### Task item
Extract the lines beginning at the one that holds "This screenshot has width=689, height=338." and ending at the final line of the material below, keeping them exact and leaving out all pictures.

═══

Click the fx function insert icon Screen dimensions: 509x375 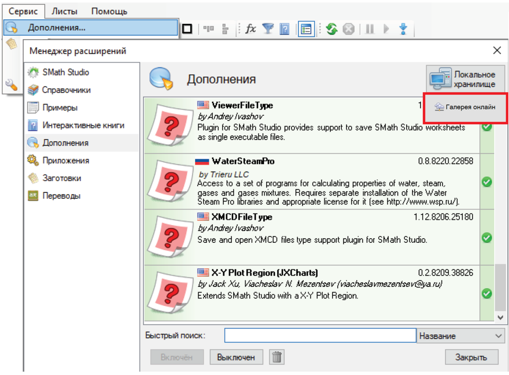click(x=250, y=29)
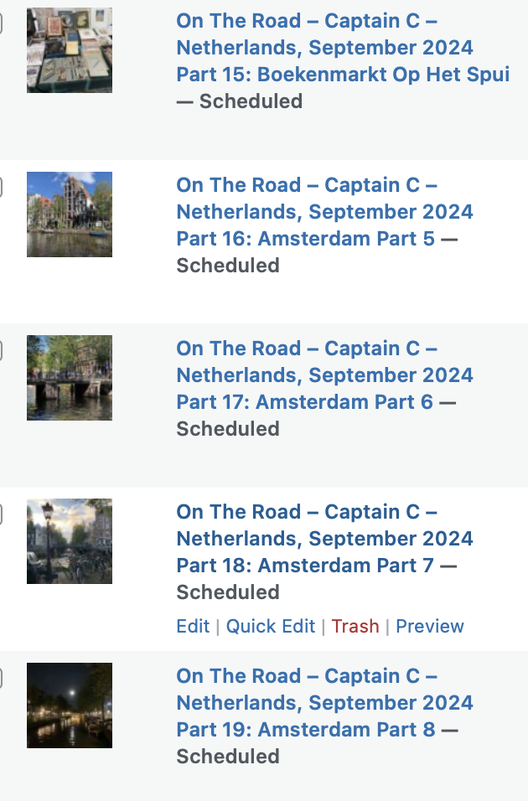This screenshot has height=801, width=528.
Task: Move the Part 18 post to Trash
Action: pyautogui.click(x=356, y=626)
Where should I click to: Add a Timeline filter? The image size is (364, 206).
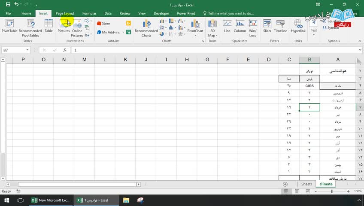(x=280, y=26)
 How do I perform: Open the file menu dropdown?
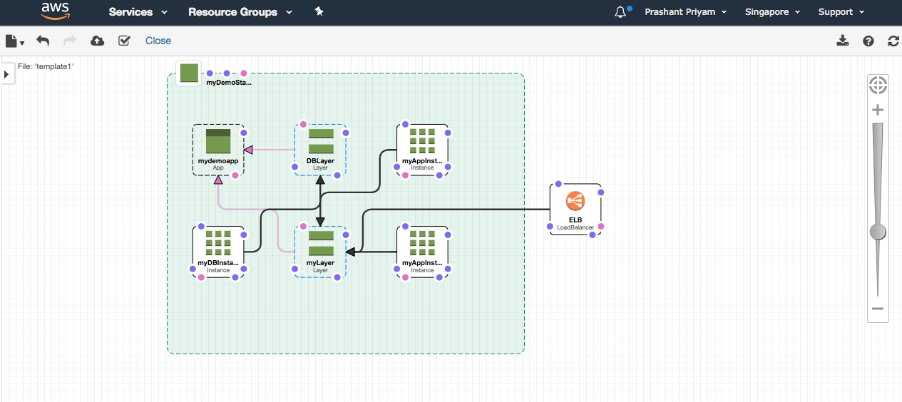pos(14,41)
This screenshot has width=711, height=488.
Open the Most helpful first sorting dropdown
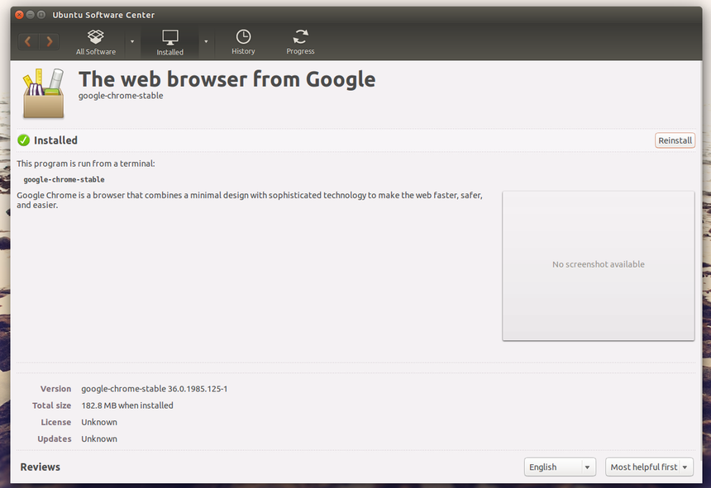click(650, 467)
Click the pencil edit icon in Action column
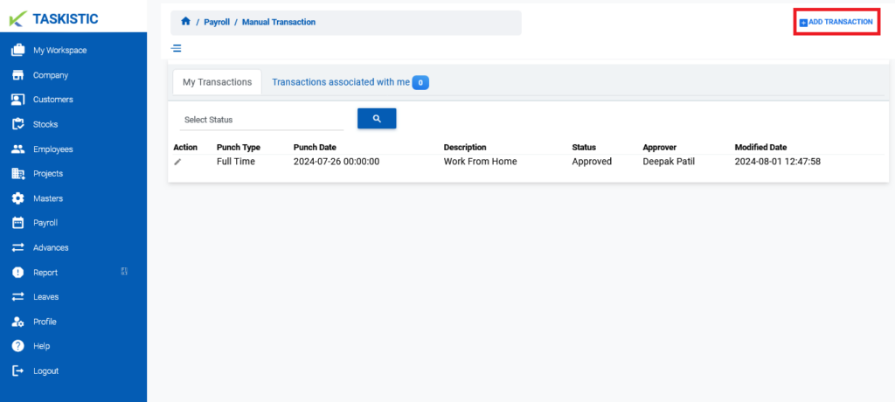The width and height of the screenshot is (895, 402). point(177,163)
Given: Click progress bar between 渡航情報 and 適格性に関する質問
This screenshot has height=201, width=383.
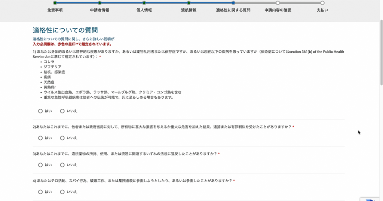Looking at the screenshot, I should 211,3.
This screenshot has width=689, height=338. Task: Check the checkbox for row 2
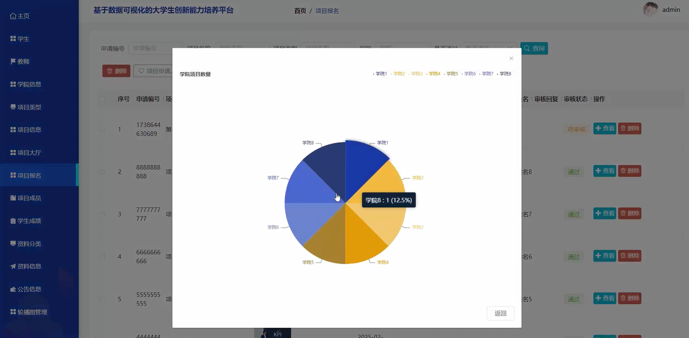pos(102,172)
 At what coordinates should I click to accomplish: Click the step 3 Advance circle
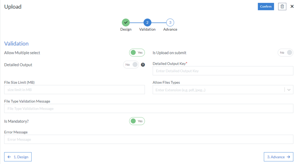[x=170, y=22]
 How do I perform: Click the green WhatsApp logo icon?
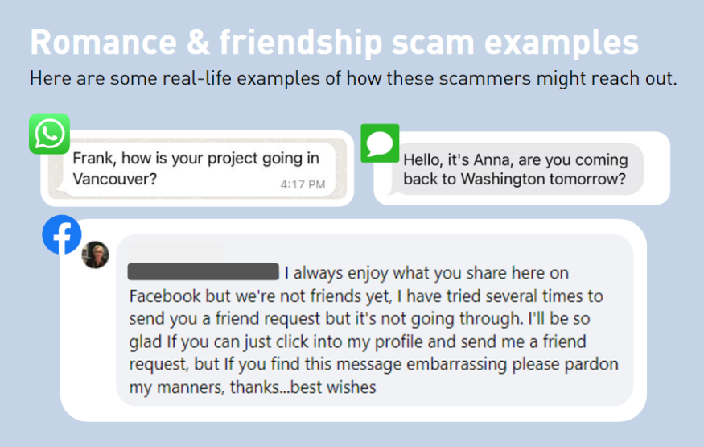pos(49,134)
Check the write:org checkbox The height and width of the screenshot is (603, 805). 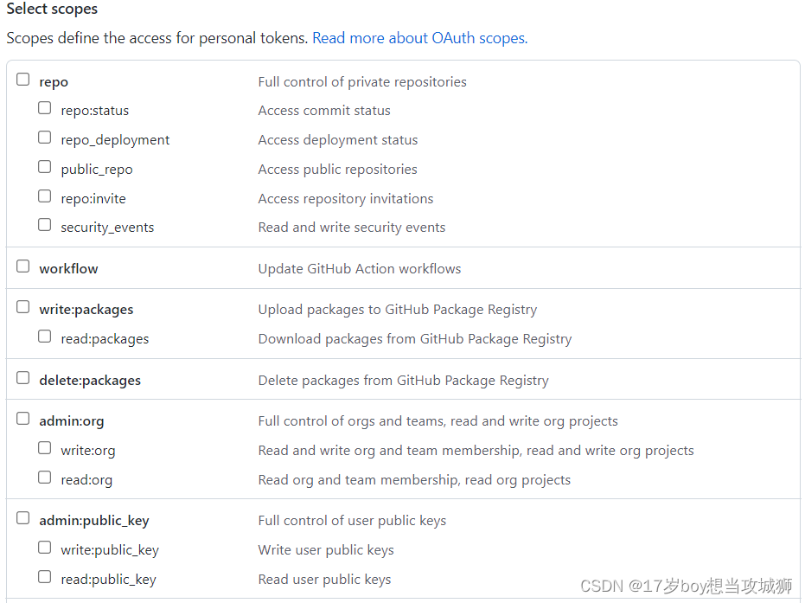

═══

### Exercise solution
This screenshot has width=689, height=338. Task: Check the checkbox for row 2
pos(102,172)
 At what coordinates should I click to accomplish: Click the step 3 Advance circle
[x=170, y=22]
 How do I perform: Click the green WhatsApp logo icon?
pos(49,134)
Check the write:org checkbox The height and width of the screenshot is (603, 805). 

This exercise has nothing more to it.